Today, we released a report detailing the relentless and destructive Russian cyberattacks we’ve observed in a hybrid war against Ukraine, and what we’ve done to help protect Ukrainian people and organizations. We believe it’s important to share this information so that policymakers and the public around the world know what’s occurring, and so others in the security community can continue to identify and defend against this activity. All of this work is ultimately focused on protecting civilians from attacks that can directly impact their lives and their access to critical services.

Starting just before the invasion, we have seen at least six separate Russia-aligned nation-state actors launch more than 237 operations against Ukraine – including destructive attacks that are ongoing and threaten civilian welfare. The destructive attacks have also been accompanied by broad espionage and intelligence activities. The attacks have not only degraded the systems of institutions in Ukraine but have also sought to disrupt people’s access to reliable information and critical life services on which civilians depend, and have attempted to shake confidence in the country’s leadership. We have also observed limited espionage attack activity involving other NATO member states, and some disinformation activity. 

As today’s report details, Russia’s use of cyberattacks appears to be strongly correlated and sometimes directly timed with its kinetic military operations targeting services and institutions crucial for civilians. For example, a Russian actor launched cyberattacks against a major broadcasting company on March 1st, the same day the Russian military announced its intention to destroy Ukrainian “disinformation” targets and directed a missile strike against a TV tower in Kyiv. On March 13th, during the third week of the invasion, a separate Russian actor stole data from a nuclear safety organization weeks after Russian military units began capturing nuclear power plants sparking concerns about radiation exposure and catastrophic accidents. While Russian forces besieged the city of Mariupol, Ukrainians began receiving an email from a Russian actor masquerading as a Mariupol resident, falsely accusing Ukraine’s government of “abandoning” Ukrainian citizens.

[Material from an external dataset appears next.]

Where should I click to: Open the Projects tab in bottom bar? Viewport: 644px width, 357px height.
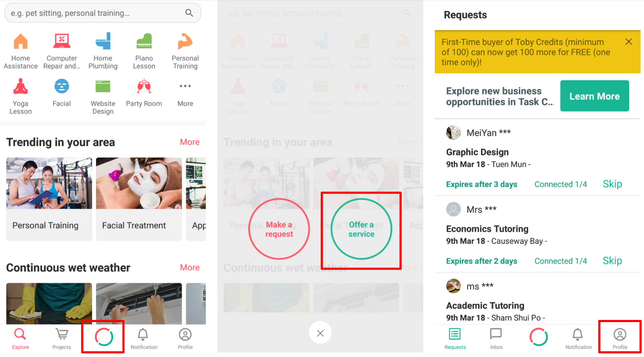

The destructive attacks we’ve observed – numbering close to 40, targeting hundreds of systems – have been especially concerning: 32% of destructive attacks directly targeted Ukrainian government organizations at the national, regional and city levels. More than 40% of destructive attacks were aimed at organizations in critical infrastructure sectors that could have negative second-order effects on the Ukrainian government, military, economy and civilians. Actors engaging in these attacks are using a variety of techniques to gain initial access to their targets including phishing, use of unpatched vulnerabilities and compromising upstream IT service providers. These actors often modify their malware with each deployment to evade detection. Notably, our report attributes wiper malware attacks we previously disclosed to a Russian nation-state actor we call Iridium.

Today’s report also includes a detailed timeline of the Russian cyber-operations we’ve observed. Russia-aligned actors began pre-positioning for conflict as early as March 2021, escalating actions against organizations inside or allied with Ukraine to gain a larger foothold into Ukrainian systems. When Russian troops first started to move toward the border with Ukraine, we saw efforts to gain initial access to targets that could provide intelligence on Ukraine’s military and foreign partnerships. By mid-2021, Russian actors were targeting supply chain vendors in Ukraine and abroad to secure further access not only to systems in Ukraine but also NATO member states. In early 2022, when diplomatic efforts failed to de-escalate mounting tensions around Russia’s military build-up along Ukraine’s borders, Russian actors launched destructive wiper malware attacks against Ukrainian organizations with increasing intensity. Since the Russian invasion of Ukraine began, Russian cyberattacks have been deployed to support the military’s strategic and tactical objectives. It’s likely the attacks we’ve observed are only a fraction of activity targeting Ukraine.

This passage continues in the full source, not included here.